On the other hand, if the number of records gets larger, problems will begin to occur.

Problem 1: Repeated data

We notice that for each book they write the author’s name appears with each book. As well as the name of the author, their address and contact details also appear. (Here the contact details is limited to an email address, but in a real live system they would extend to phone#, cellphone#, fax number, as well as phone number for office and for their agent.) This is a lot of data to keep repeating, especially for an author with a lot of books to their credit. The first problem we notice is that extra storage space is taken up.

Problem 2: Updating Problems

Updating can be difficult because if an author changes their address or their contact details then the same details will have to be updated for each book that the author has written. So if an author has written 20 books the same details about the author will have to be repeated 20 times.

Not only is this form of updating very time consuming but it also is tedious and frustrating and consequently is error prone. This could lead to the author having erroneous contact details for some of their book. This problem could be compounded by the fact that during the updating process some author records may be skipped, thus leaving them with their previous, and therefore, erroneous contact details.

What we have said about authors can also be applied to publishers, since each publisher’s details are repeated for each book that they have published and therefore the same problems are associated with updating them.

In order to overcome the issues of excessive storage and inefficient updating we turn to a discipline called Normalisation. This is a technique for breaking the large block of data into smaller and more manageable groupings and cross-referring different groups to each other through what is referred to as Relationships.

Go to top

Relationships

Looking at the data in Fig 1 we see that there are three entities in the data: authors, books and publishers. Examining those entities we see that books are written by authors and therefore we have an author-book relationship. Similarly, publishers publish books: giving us a publisher-book relationship.

Go to top

One-to-many relationships

Of the two relationships in our sample data, we shall first look at the publisher-book relationship since it is the simplest and easiest to resolve.
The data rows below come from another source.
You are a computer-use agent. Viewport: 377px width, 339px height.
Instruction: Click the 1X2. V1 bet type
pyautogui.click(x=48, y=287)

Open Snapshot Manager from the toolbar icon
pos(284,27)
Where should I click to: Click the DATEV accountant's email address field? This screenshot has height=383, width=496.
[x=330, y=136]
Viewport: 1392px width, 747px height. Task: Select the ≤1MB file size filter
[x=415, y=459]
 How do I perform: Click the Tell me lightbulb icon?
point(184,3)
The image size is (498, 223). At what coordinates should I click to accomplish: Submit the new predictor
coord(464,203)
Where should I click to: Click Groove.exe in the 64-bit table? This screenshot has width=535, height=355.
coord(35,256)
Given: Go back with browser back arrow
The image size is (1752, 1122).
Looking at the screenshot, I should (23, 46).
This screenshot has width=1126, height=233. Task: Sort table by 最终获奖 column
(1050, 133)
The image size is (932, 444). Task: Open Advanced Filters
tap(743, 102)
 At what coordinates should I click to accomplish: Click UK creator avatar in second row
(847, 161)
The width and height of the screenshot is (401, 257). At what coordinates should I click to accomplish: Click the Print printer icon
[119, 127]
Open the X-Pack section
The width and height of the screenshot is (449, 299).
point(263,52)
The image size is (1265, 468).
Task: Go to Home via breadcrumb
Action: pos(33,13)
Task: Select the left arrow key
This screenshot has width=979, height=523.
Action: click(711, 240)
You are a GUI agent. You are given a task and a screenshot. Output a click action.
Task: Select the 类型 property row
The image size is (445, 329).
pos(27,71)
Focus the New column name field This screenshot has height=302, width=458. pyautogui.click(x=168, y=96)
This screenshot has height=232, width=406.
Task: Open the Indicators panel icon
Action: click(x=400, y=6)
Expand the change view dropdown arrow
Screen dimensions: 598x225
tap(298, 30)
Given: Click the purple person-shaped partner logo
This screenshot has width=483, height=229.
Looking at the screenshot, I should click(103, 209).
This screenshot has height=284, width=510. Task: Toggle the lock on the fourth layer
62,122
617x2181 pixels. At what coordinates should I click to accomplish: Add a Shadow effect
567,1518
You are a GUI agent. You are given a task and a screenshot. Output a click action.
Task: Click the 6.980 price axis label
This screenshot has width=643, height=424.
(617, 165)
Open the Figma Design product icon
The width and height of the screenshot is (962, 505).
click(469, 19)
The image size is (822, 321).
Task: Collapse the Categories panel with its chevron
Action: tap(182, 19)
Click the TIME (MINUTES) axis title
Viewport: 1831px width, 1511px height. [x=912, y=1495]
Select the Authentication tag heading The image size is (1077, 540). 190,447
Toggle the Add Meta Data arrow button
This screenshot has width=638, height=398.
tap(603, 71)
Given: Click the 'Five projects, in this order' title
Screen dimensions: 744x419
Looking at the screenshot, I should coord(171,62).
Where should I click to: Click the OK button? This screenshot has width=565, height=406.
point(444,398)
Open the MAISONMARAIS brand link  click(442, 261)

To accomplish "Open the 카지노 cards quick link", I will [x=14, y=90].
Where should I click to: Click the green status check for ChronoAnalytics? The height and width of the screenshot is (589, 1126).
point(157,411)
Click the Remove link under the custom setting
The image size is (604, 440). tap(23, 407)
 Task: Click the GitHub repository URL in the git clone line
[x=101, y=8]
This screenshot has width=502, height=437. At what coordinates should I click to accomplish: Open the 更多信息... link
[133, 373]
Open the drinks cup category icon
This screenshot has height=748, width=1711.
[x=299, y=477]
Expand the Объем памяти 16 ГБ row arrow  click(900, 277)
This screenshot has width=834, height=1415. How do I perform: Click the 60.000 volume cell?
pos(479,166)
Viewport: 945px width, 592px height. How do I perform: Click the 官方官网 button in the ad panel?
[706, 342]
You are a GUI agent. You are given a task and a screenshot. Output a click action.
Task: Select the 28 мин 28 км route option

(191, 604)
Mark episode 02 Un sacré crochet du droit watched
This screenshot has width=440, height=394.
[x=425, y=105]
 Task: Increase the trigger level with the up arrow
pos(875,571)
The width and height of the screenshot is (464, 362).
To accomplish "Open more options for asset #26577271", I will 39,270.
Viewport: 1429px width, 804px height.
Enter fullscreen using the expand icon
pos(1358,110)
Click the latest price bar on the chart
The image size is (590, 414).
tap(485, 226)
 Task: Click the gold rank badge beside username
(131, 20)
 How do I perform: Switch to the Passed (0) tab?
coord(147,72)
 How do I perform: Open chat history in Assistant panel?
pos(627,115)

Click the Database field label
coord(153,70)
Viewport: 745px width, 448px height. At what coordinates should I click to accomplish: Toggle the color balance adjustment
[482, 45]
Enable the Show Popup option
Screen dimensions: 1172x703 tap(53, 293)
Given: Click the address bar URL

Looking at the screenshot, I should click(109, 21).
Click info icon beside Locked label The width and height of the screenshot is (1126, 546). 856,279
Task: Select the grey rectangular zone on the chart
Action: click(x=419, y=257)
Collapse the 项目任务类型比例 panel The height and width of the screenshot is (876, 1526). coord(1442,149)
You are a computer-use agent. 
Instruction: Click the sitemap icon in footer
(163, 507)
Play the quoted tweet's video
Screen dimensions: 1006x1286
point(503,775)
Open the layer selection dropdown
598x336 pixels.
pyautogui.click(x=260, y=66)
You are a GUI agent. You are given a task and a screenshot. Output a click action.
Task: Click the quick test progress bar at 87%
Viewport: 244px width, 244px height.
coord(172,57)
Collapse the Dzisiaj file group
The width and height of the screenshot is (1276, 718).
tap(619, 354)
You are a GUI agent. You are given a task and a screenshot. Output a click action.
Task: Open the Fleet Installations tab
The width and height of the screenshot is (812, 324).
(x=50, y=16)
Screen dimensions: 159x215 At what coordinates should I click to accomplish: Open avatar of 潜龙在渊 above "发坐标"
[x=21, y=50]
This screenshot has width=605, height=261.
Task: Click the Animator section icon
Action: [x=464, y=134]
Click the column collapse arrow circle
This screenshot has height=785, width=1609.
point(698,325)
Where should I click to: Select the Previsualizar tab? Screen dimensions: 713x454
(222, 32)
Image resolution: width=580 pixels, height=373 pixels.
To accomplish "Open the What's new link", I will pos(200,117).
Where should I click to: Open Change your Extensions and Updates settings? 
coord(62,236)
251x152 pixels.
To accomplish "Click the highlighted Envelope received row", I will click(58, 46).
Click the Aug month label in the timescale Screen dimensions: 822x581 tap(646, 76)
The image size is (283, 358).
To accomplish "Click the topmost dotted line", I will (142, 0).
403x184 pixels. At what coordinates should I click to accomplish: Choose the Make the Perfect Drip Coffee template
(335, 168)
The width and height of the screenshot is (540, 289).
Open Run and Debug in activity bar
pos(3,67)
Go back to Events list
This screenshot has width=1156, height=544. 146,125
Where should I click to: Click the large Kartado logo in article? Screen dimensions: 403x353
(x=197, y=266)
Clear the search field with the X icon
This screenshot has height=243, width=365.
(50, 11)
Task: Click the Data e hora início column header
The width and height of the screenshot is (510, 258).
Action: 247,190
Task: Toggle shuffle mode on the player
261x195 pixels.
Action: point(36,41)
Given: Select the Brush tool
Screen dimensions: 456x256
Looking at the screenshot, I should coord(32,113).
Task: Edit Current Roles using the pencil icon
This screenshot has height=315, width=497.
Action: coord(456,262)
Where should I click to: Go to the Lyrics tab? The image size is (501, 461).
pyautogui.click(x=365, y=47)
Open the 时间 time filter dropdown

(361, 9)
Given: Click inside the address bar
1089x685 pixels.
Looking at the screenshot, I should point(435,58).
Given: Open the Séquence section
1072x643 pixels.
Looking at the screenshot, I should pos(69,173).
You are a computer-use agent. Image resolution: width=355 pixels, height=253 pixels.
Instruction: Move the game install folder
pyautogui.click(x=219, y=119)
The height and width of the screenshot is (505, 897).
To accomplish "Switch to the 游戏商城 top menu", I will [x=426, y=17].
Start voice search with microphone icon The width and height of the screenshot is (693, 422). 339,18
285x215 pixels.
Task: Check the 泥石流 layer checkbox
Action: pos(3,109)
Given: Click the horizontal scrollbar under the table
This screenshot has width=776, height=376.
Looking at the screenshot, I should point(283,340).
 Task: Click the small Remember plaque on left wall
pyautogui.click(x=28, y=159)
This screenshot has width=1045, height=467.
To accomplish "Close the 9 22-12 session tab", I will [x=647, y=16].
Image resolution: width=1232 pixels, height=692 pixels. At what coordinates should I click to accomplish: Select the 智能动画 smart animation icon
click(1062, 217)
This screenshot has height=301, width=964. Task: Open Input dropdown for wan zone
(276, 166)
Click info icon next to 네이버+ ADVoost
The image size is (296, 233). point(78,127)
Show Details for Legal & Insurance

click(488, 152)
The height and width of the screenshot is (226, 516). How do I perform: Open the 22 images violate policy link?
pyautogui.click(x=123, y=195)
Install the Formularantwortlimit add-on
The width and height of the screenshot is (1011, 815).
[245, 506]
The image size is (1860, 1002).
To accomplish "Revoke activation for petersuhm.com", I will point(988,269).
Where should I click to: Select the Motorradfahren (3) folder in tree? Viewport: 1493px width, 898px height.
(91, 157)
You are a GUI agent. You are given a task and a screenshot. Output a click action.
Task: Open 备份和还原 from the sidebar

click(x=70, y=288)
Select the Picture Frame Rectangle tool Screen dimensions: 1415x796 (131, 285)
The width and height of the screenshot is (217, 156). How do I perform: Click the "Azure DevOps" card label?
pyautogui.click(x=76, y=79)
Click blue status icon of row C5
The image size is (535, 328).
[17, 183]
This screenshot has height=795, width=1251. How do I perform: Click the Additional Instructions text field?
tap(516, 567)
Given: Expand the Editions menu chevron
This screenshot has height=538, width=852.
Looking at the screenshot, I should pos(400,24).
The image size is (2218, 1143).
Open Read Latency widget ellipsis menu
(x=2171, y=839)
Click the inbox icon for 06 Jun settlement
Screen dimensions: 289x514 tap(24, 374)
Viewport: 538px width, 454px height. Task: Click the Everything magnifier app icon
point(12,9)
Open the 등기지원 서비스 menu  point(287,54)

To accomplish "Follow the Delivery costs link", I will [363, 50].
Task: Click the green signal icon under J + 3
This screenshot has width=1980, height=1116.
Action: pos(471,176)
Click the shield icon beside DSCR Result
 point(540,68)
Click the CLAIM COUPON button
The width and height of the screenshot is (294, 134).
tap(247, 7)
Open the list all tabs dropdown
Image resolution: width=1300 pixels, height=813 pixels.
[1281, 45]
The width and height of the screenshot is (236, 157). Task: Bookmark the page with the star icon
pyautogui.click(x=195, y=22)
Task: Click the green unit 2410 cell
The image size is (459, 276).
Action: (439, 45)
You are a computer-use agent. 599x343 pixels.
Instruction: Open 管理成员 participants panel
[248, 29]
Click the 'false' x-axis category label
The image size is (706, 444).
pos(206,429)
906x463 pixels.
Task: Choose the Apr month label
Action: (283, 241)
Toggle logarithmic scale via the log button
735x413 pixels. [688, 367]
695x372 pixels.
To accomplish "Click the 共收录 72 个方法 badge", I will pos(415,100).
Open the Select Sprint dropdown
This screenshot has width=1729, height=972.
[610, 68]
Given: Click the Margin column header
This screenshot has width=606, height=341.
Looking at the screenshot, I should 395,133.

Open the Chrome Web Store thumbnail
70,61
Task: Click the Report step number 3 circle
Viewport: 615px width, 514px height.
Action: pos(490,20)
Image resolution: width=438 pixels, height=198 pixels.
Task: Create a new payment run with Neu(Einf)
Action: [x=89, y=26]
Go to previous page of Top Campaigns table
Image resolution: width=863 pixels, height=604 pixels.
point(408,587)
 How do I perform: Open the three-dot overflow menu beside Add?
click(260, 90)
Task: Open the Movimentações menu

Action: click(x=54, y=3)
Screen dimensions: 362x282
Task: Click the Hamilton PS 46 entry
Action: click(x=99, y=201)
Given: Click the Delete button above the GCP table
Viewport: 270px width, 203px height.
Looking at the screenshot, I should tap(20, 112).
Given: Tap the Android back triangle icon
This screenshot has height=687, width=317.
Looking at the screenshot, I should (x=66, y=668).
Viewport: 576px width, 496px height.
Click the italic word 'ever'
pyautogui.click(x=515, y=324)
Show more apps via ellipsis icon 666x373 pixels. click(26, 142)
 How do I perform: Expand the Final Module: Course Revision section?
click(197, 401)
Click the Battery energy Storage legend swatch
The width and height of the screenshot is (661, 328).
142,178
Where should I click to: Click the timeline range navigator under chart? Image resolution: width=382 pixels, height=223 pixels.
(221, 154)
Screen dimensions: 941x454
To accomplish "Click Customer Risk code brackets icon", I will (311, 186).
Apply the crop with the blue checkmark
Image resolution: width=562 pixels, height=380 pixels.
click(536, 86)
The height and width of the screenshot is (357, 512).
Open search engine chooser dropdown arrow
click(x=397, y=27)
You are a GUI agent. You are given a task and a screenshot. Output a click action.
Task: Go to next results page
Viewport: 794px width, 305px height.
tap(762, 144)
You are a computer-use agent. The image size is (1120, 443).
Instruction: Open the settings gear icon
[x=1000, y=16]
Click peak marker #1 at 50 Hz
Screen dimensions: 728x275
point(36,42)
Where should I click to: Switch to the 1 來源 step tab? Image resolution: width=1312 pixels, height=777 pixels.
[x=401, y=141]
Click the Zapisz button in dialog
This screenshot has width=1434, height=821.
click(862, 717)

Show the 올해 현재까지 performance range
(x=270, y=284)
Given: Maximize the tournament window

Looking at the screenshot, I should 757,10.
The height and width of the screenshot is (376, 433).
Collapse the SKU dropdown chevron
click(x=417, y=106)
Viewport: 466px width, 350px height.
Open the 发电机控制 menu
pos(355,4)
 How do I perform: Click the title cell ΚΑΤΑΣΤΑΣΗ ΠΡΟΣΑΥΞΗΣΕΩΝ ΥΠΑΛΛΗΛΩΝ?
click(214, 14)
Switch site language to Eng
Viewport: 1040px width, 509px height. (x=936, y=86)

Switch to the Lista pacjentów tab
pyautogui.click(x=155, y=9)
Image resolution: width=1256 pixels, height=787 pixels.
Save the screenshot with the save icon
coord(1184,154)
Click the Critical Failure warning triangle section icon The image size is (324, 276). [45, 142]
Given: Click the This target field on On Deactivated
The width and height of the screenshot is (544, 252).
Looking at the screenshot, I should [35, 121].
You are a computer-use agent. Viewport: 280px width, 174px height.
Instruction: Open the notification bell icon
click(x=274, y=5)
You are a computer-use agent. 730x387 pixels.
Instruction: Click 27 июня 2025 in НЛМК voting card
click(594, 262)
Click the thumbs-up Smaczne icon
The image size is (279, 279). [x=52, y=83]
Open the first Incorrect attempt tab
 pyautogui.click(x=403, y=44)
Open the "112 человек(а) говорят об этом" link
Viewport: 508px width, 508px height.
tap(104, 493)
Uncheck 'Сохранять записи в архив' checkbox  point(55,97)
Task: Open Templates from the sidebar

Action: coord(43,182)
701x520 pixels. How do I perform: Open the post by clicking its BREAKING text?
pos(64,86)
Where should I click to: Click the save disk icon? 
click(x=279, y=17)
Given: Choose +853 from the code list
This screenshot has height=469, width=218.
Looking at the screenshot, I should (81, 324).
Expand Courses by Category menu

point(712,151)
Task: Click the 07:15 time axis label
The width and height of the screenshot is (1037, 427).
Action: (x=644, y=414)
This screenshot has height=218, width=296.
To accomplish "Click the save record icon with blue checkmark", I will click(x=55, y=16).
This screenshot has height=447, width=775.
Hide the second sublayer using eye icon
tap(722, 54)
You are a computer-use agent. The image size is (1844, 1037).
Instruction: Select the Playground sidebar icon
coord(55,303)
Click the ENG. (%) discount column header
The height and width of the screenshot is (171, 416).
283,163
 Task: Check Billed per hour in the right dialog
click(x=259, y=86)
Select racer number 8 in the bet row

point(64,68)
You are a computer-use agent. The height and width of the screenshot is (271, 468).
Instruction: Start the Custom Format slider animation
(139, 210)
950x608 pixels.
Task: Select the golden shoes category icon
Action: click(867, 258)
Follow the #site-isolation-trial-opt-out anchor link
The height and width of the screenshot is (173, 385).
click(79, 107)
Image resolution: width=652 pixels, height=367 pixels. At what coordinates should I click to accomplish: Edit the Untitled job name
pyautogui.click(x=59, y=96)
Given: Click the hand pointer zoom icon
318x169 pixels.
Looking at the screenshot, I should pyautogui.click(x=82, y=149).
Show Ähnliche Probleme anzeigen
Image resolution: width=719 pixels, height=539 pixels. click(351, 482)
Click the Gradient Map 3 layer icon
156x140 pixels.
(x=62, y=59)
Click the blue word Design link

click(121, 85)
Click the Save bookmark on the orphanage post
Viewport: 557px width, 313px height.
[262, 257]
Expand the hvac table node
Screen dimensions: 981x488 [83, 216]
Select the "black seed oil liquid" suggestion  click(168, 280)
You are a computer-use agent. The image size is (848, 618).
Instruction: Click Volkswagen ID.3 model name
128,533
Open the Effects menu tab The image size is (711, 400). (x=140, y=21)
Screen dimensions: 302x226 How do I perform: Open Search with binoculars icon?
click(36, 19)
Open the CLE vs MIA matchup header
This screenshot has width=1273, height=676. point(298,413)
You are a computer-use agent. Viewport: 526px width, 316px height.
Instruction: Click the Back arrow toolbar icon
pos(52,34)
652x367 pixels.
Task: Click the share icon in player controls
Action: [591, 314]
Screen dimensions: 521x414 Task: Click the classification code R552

A publisher publishes many books while each book is published by only one publisher. For this reason, we refer to the publisher-book relationship as one-to-many, i.e. one publisher for many books.

We now use this relationship to perform the first step of normalisation

The first step here is to remove the publisher details to another table. Once you do this you can remove all of the repetitions and in the case of our example you will end up with only two records in your table, as shown in Fig 2 below.

Fig 2

Now you should be able to see one of the advantages of normalisation. Instead of the rows of repetitions in Fig 1 of the publishers’ details, you now have two rows – one for each publisher.

The new table, as it is shown here, is of no use to us, however, since it has been separated from the books and there is no way of referring it back to the other table.

This problem is solved, however, by adding an Id number to each publisher, and adding the same id to the books table. This is shown below in Fig 3.

Fig 3

Using the publisherCode fields of both tables for cross referencing purposes we can now match out publishers and books. Checking the books ‘Skelton road’ and ‘The Hanging Valley’ we see that the former has a publisher code of 1111, which, when we check the publisher table we see is Macmillan, while the latter has a publisher code of 2222, which tells us that it was published by Penguin.

Go to top

Many-to-many Relationships

Establishing the relationship between the book and publisher tables had been reasonably simple since any book is published by only one publisher. On the other hand the relationship between author and book is more complex since an author can write many books, while a book can be written by more than one author. This book-author relationship is referred to as a many-to-many relationship

To solve this relationship we create an extra table into which we copy the keys of the author and publisher entities only – ensuring that the author codes correctly match up with the isbn numbers. Finally we remove all of the author details to their own table. This table will now reduce considerably is size since we can remove all of the repetitions of the same author.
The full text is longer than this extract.